[The input]

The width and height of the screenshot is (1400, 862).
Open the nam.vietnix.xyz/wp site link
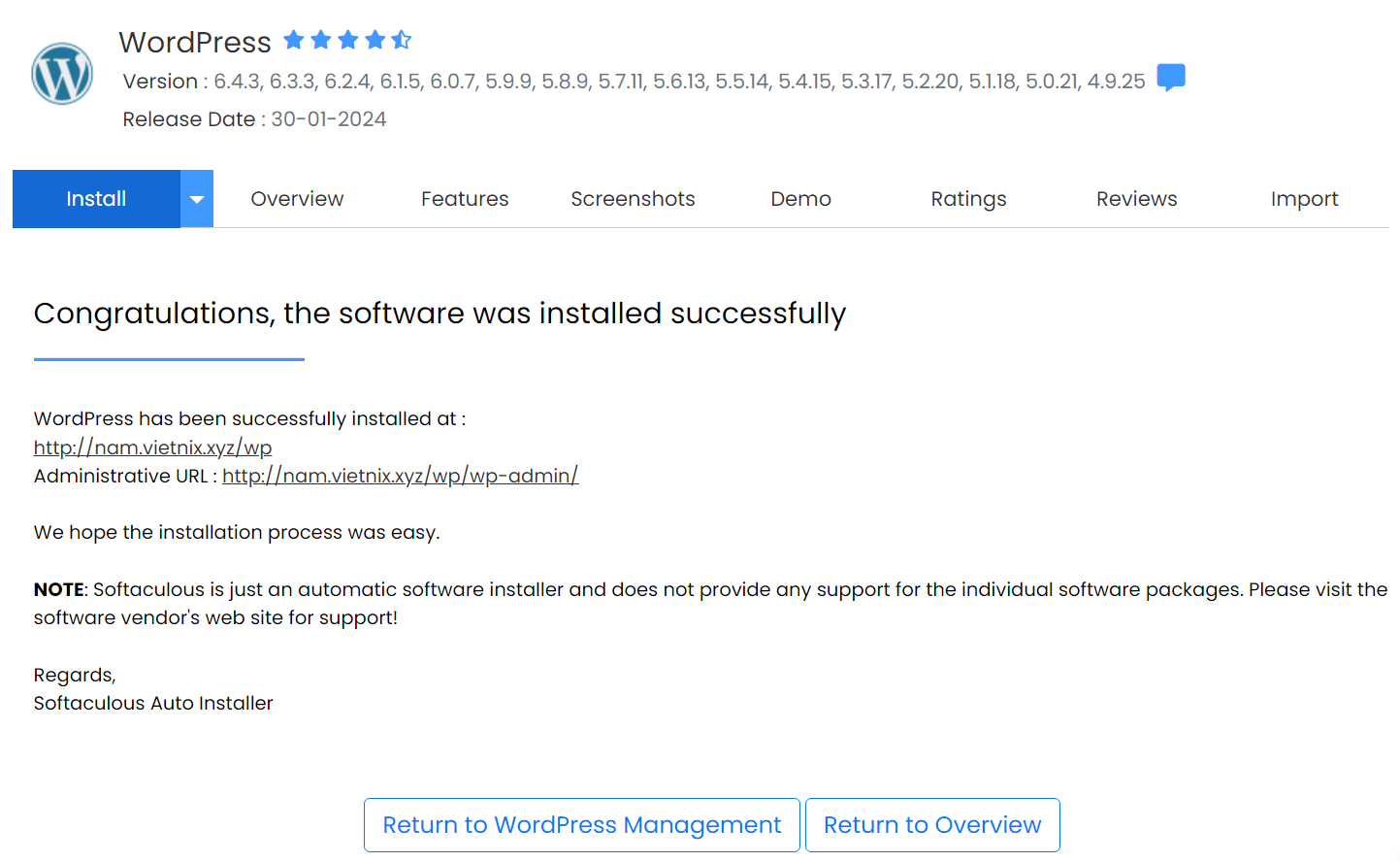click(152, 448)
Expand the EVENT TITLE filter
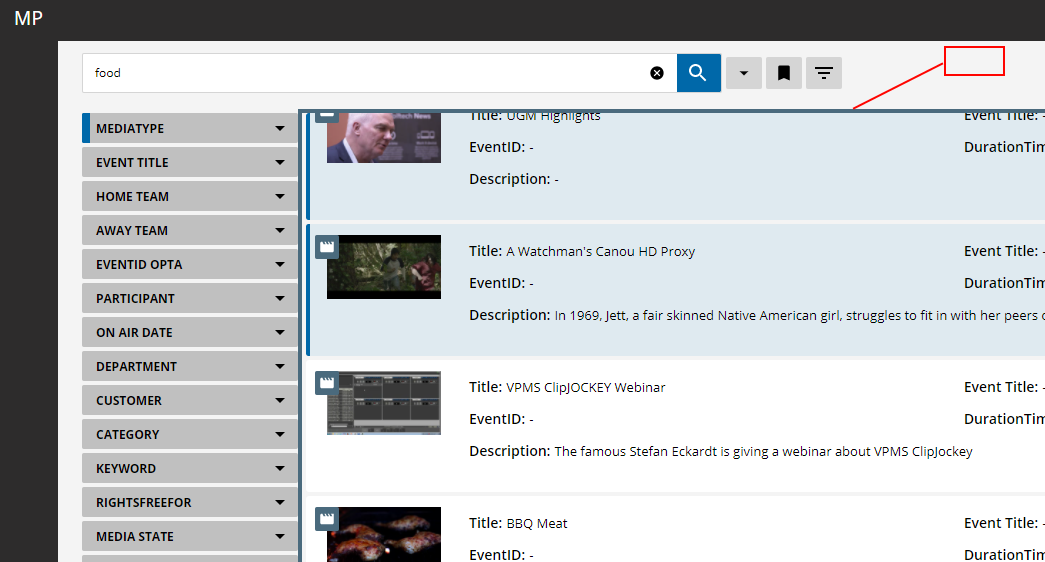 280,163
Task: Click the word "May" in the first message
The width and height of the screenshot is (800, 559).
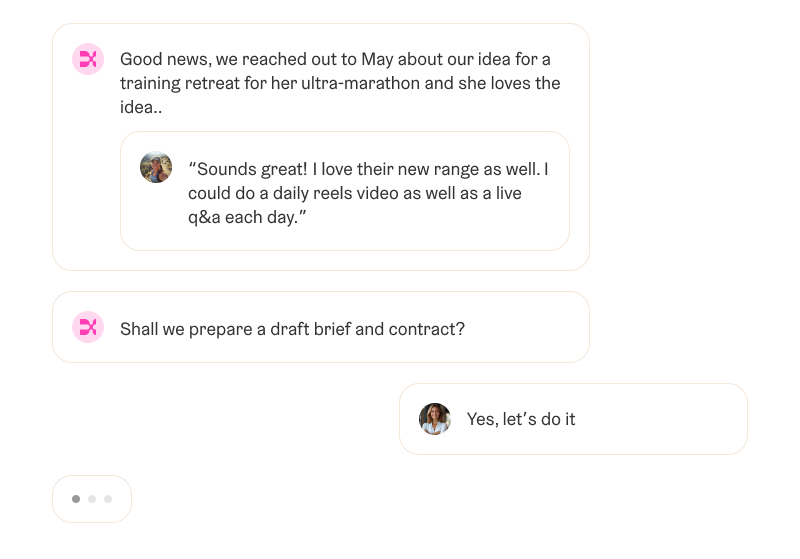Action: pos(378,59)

[/The input]

__About this exercise__. What is needed is an exact restatement of every line from the one containing "The width and height of the screenshot is (800, 559)." through the last line of the records, pictures left out.

__Solution to this problem__.
The width and height of the screenshot is (800, 559).
Action: pos(378,59)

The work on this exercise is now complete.